Posts in Lipi are markdown files in the filesystem. There is no admin panel, no database, no upload form. You create a file, write in it, and the site builds from what it finds. This guide covers everything you need to go from an empty file to a published post.
Where Posts Live↗
All posts belong inside src/content/posts/. You can place files directly in that folder, or organise them into subdirectories:
src/content/posts/
├── introducing-lipi.md
├── travel/
│ ├── kyoto-november.md
│ └── lisbon-in-rain.md
└── notes/
└── on-slow-reading.md
Subdirectory names become part of the URL by default. travel/kyoto-november.md becomes /posts/travel/kyoto-november. If you want to organise files into folders for your own clarity without that folder appearing in the URL (for example, grouping posts by year), prefix the folder name with an underscore:
src/content/posts/
└── _2026/
└── kyoto-november.md → /posts/kyoto-november
Folders starting with _ are stripped from the URL path entirely. The file’s slug is derived from its filename alone.
Frontmatter↗
Every post needs a frontmatter block at the top of the file, delimited by ---. The following fields are recognised:
title is required. It appears in the page <title>, the post header, the feed listing, and the auto-generated OG image.
description is required. It appears as the deck beneath the title on the featured post, in the feed listing, and in search engine previews. Write it as a complete sentence. It represents the article.
published is required. The date the post was (or will be) published, in YYYY-MM-DD format. Posts are sorted by this date, newest first.
updated is optional. When present, Lipi shows an “Updated on” note in the post metadata.

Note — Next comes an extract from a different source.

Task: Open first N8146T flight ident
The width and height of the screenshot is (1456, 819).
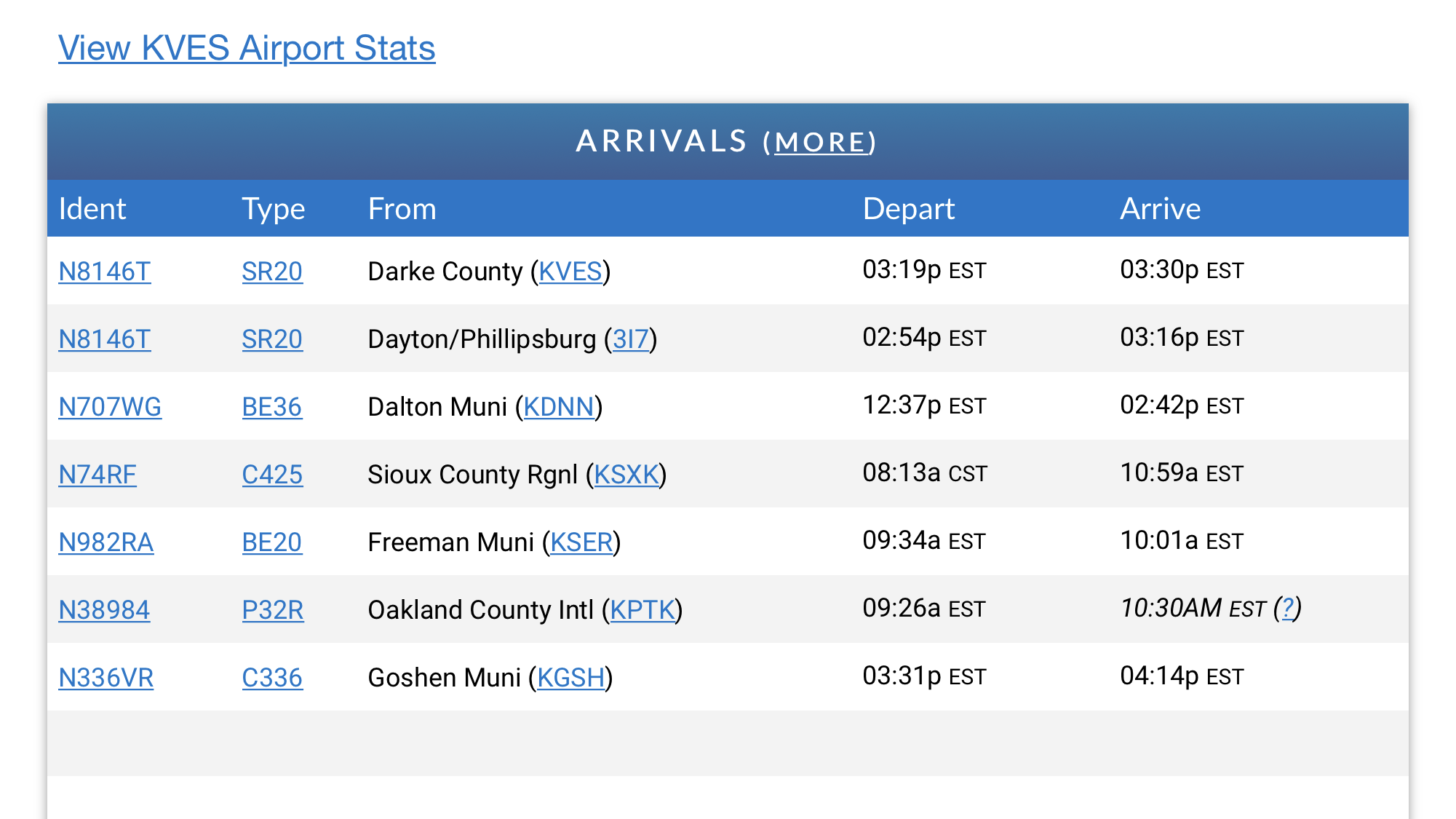Action: (105, 272)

Use it when you revise a post substantially enough that existing readers should know the text has changed.
category is optional. A single string that classifies the post. The default value is Travels, which reflects the template’s origins in travel writing. Change it to whatever suits your publication: Essays, Notes, Code, Journal.
tags is optional. An array of lowercase strings used to group related posts. Tags drive the “Related posts” section at the bottom of each article. They are lowercased and deduplicated automatically.

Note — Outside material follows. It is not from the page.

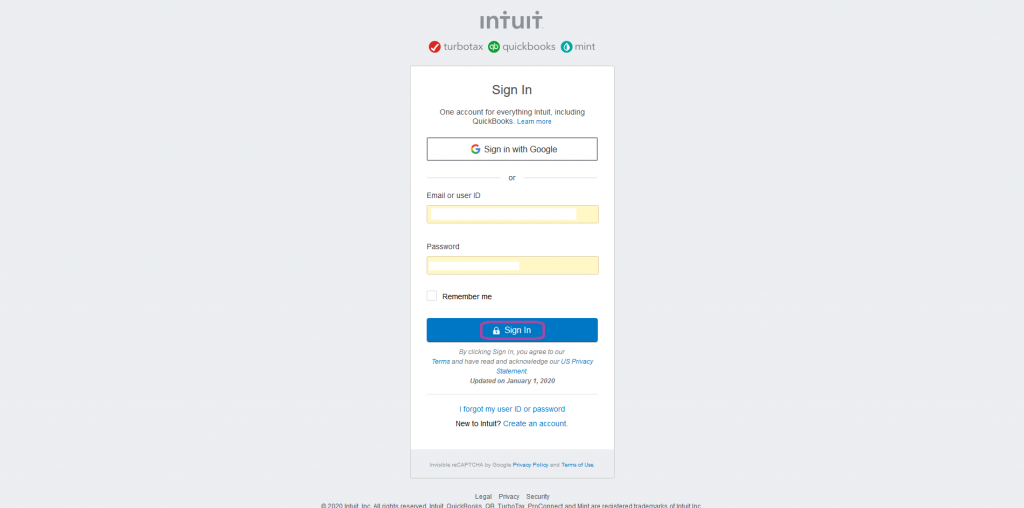
Task: Click the teal Mint droplet icon
Action: click(x=566, y=47)
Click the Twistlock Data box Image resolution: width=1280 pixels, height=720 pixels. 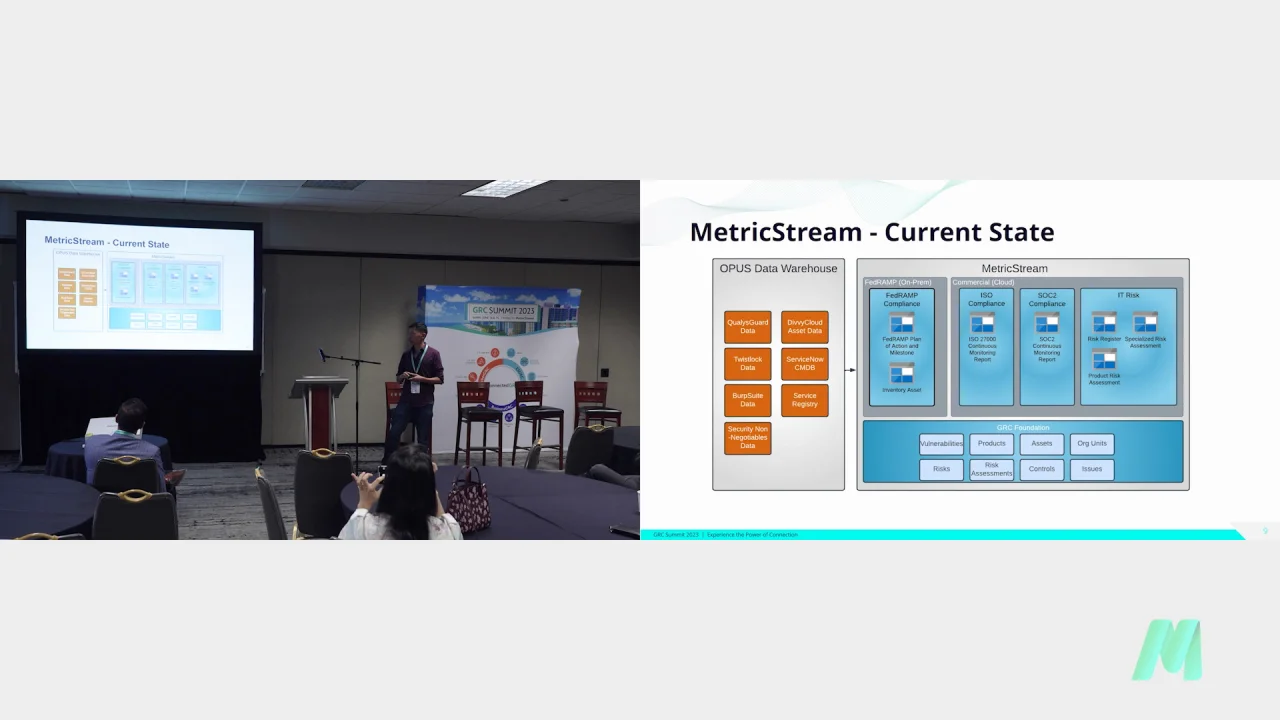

cover is optional. A path to a cover image, either relative to the post file (./cover.jpg) or a URL. When present, the image is used as the OG image for the post. When absent, Lipi generates an OG image from the post title automatically.
draft is optional and defaults to false. Set it to true to prevent the post from appearing in the feed or being built to a public URL. Draft posts are excluded from production builds. During development (astro dev), draft posts are built and accessible by navigating to their URL directly.
lang is optional. Overrides the document language for this specific post. Useful for multilingual publications where most posts are in one language but occasional posts appear in another.
A complete frontmatter block looks like this:
---
title: November in Kyoto
description: The maple season arrives without warning and is over before you adjust your plans to it.
published: 2026-11-12
updated: 2026-11-18
category: Travel
tags:
- japan
- kyoto
- travel
cover: ./cover.jpg
draft: false
---
The Featured Post↗
The post at the top of the home page (the featured post, with the handwritten annotation alongside it) is simply the most recently published non-draft post. There is no featured: true flag. To change which post is featured, change its published date to be the most recent among all your posts.
Writing the Post↗
Below the closing --- of the frontmatter block, write the post body in standard markdown. Lipi supports GitHub-Flavored Markdown (tables, footnotes, strikethrough, fenced code blocks with language identifiers) and MDX if your file uses the .mdx extension.
The first paragraph of the post receives a drop capital in the published layout on larger screens. This is applied automatically. You do not need to mark it up differently.
Draft Workflow↗
The simplest draft workflow is to set draft: true in the frontmatter and write the post in place. When you are ready to publish, change draft to false and rebuild. Because posts are plain files in the filesystem, you can also use a separate folder (src/content/posts/_drafts/, for example) and move files into the main posts directory when they are ready.
Neither approach requires any additional configuration. Use whichever maps better to how you write.